Mas Liana foi a primeira a sorrir, os olhos se curvando enquanto me cumprimentava.

— Olá, você deve ser a futura Luna da alcateia Blackstone, Elizabeth Crowley. Você é muito mais bonita do que nas fotos.

Brandon veio depressa até mim, e o olhar dele caiu sobre os documentos à minha frente. Sua voz baixou.

— O que você está fazendo aqui?

Antes que eu pudesse responder, Liana se adiantou com suavidade:

— Não entenda mal.

Ela sorriu com elegância.

— Eu morei na Cidade Neutra por um tempo, então conheço bem a região. Brandon queria escolher um presente para você hoje e me pediu ajuda.

Enquanto falava, empurrou para mim a sacola de compras que segurava. Dentro estavam todos os presentes que Brandon comprou para ela, incluindo a caixa de veludo com o anel verde.

Eu não peguei.

Brandon me olhou por um instante, parecendo um pouco desconfortável, mas ainda disse em voz baixa:

— Leve para casa com você.

— Eu não quero.

Desviei o olhar da sacola de compras, com o tom vazio.

— Vim à Cidade Neutra para entregar a documentação do acampamento de treinamento de inverno dos filhotes da alcateia. O Beta não conseguiu vir hoje, então eu cuidei disso, já que estava pela região mesmo.

Empurrei a pilha de documentos na direção dele e abri na linha de assinatura da última página.

— Já que você está aqui, assine logo. O prazo é hoje.
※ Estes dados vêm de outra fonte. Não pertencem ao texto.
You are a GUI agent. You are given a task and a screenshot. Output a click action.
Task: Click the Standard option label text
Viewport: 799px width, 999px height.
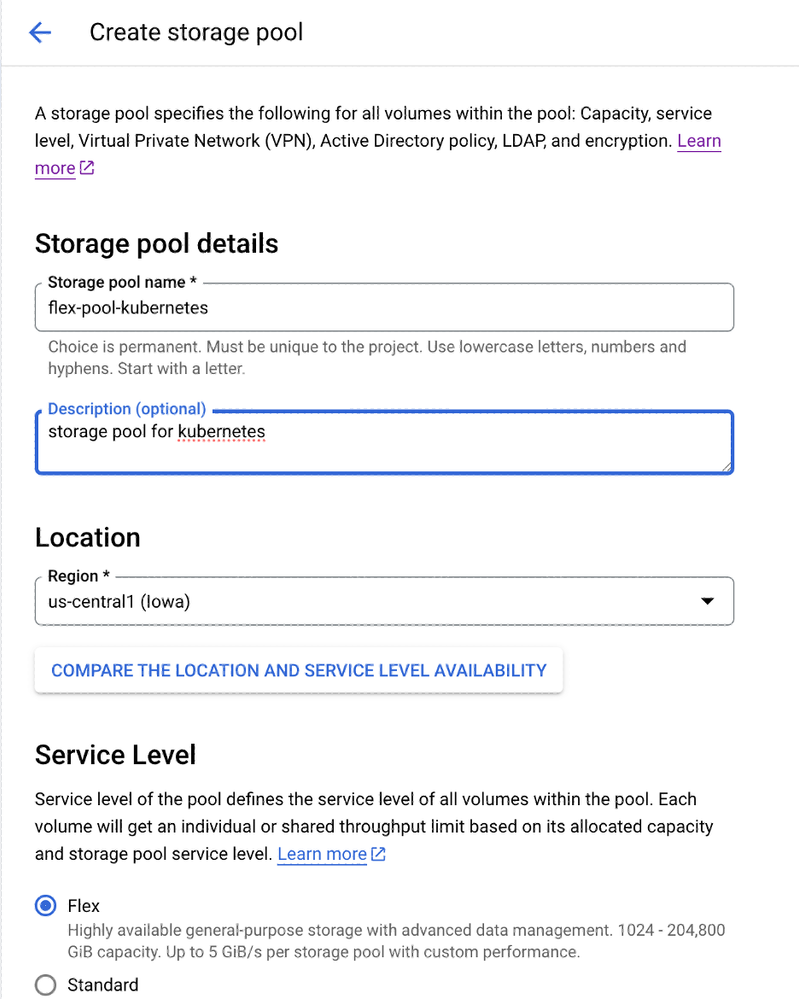coord(103,985)
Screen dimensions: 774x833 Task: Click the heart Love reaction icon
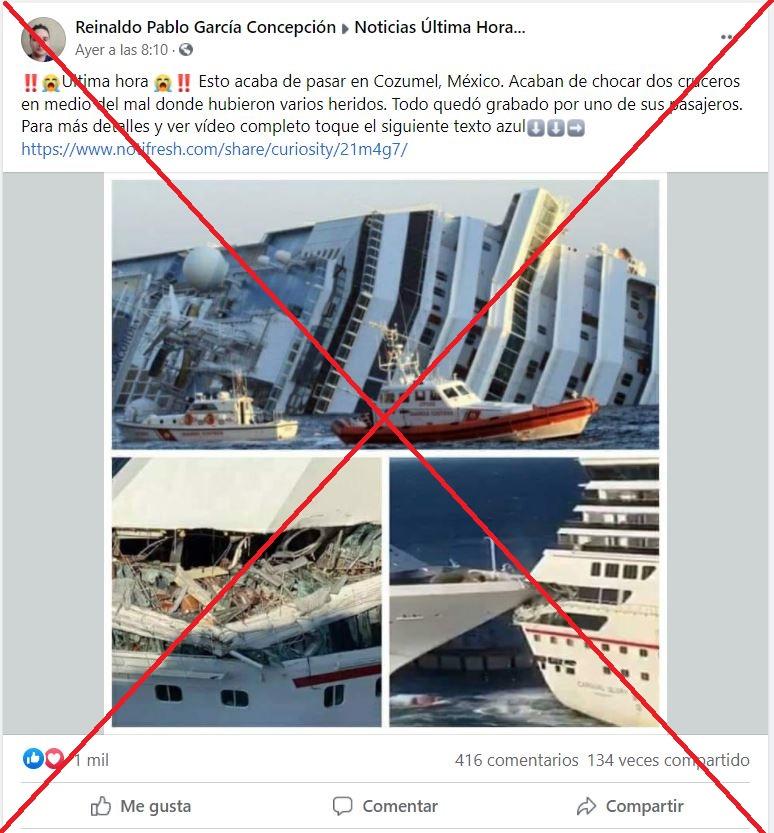click(x=54, y=759)
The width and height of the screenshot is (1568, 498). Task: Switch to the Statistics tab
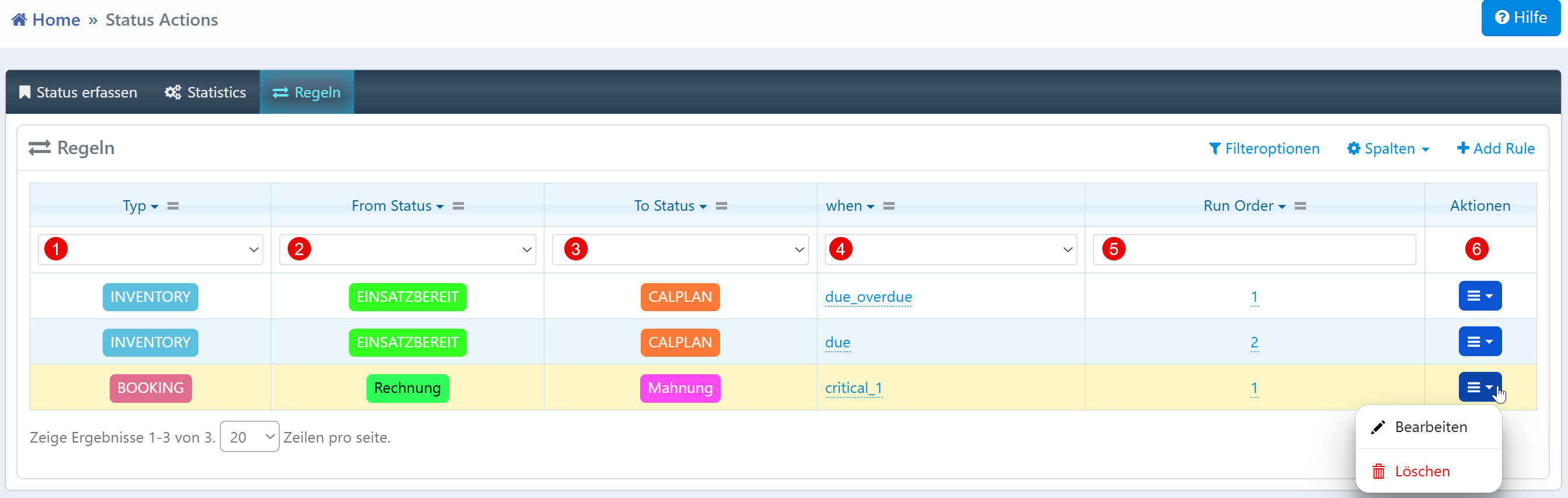point(205,93)
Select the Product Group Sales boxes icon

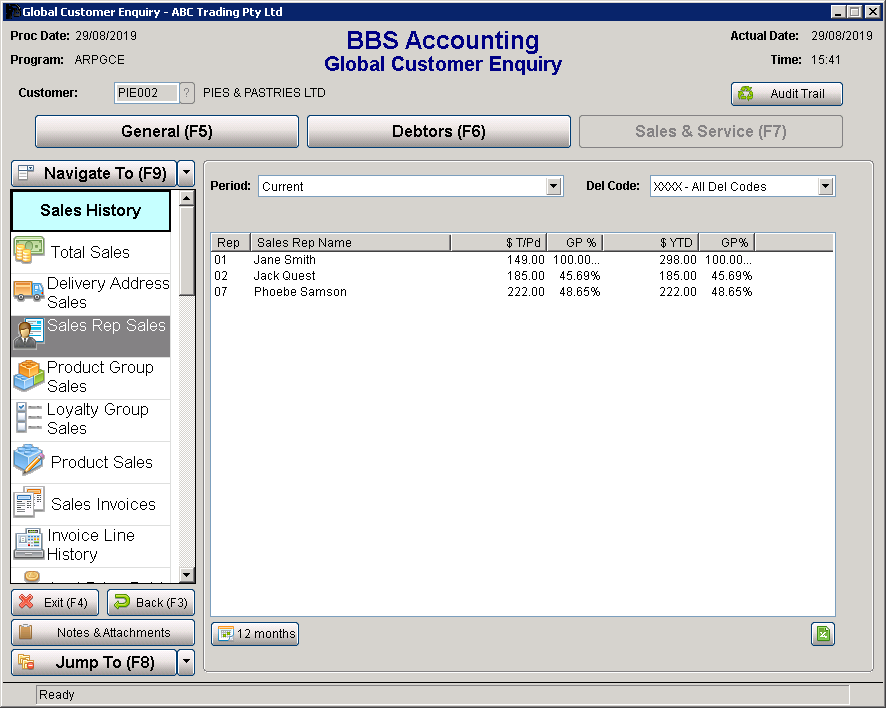coord(27,375)
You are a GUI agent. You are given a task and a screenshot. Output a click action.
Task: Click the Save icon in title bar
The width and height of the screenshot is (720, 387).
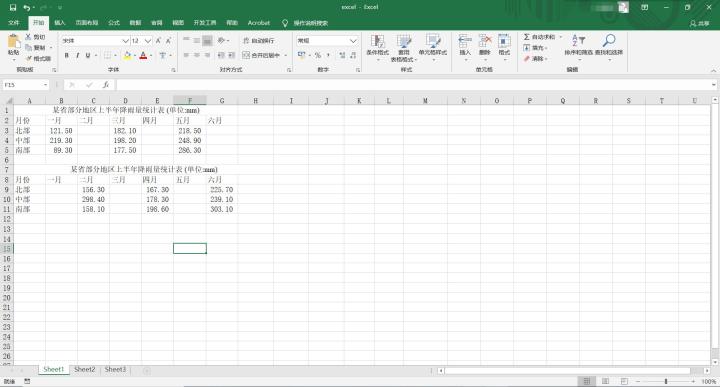click(13, 7)
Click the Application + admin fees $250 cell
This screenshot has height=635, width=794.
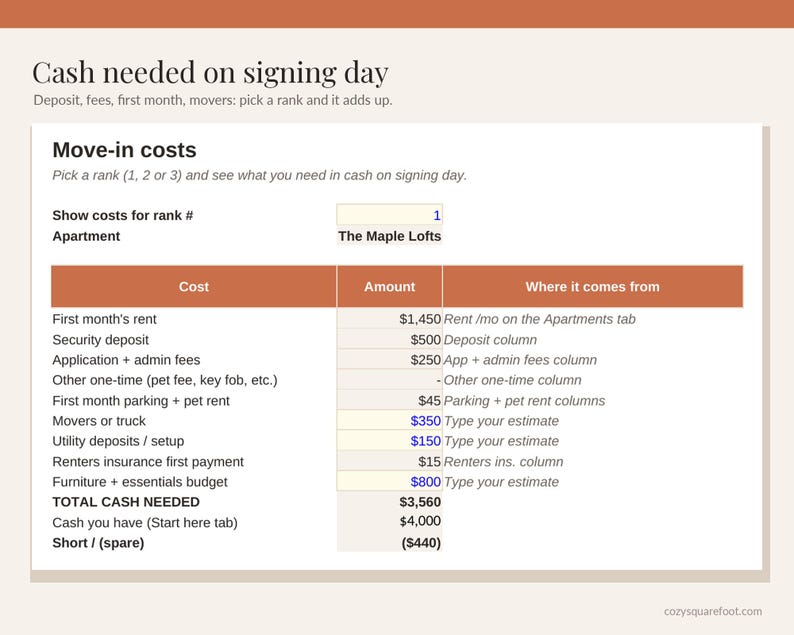(389, 360)
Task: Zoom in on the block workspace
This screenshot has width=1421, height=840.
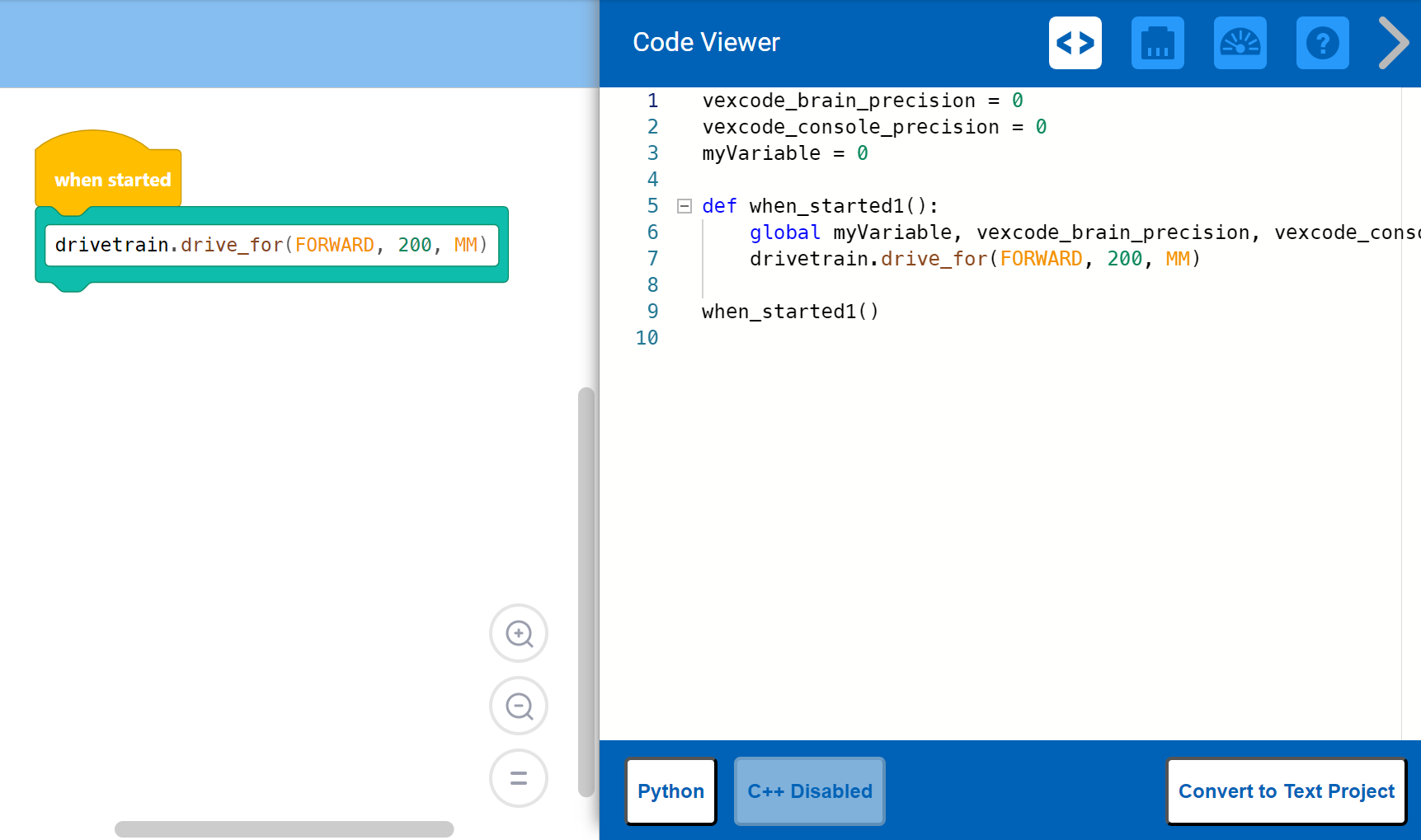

Brandon provavelmente estava pensando no banquete de lua cheia daquela noite e em Liana parada ao seu lado. Ele não olhou com atenção, apenas procurou a linha de assinatura.

— Esse tipo de coisa merece mesmo uma viagem sua?

Mesmo dizendo isso, ele já pegava a caneta. Eu o observei escrever o próprio nome no papel.

Seus traços eram limpos e firmes, iguais aos dos últimos três anos, quando assinava pelos meus presentes ou por vários documentos da alcateia. A diferença era que, dessa vez, ele assinava a solicitação de dissolução do nosso vínculo de companheiros.

Depois de terminar, ele empurrou os documentos de volta e estendeu a mão para bagunçar meus cabelos, como se nada tivesse acontecido.

— Volte para casa quando terminar aqui. Não fique me esperando até tarde esta noite, vou tentar voltar cedo.

Guardei os documentos na bolsa e assenti.

— Certo.

Quando saí da cafeteria, o vento estava frio. Peguei um táxi e fui deixar uma cópia no Registro de Alcateias da Cidade Neutra.

Depois, sentei-me de volta no carro e encarei a última página do acordo, onde meu nome e o de Brandon apareciam lado a lado. Olhei para aquilo por muito tempo antes de dobrar o papel com cuidado e guardá-lo no fundo mais profundo da minha bolsa.

Dessa vez, eu finalmente não precisava mais esperar que ele se voltasse para mim.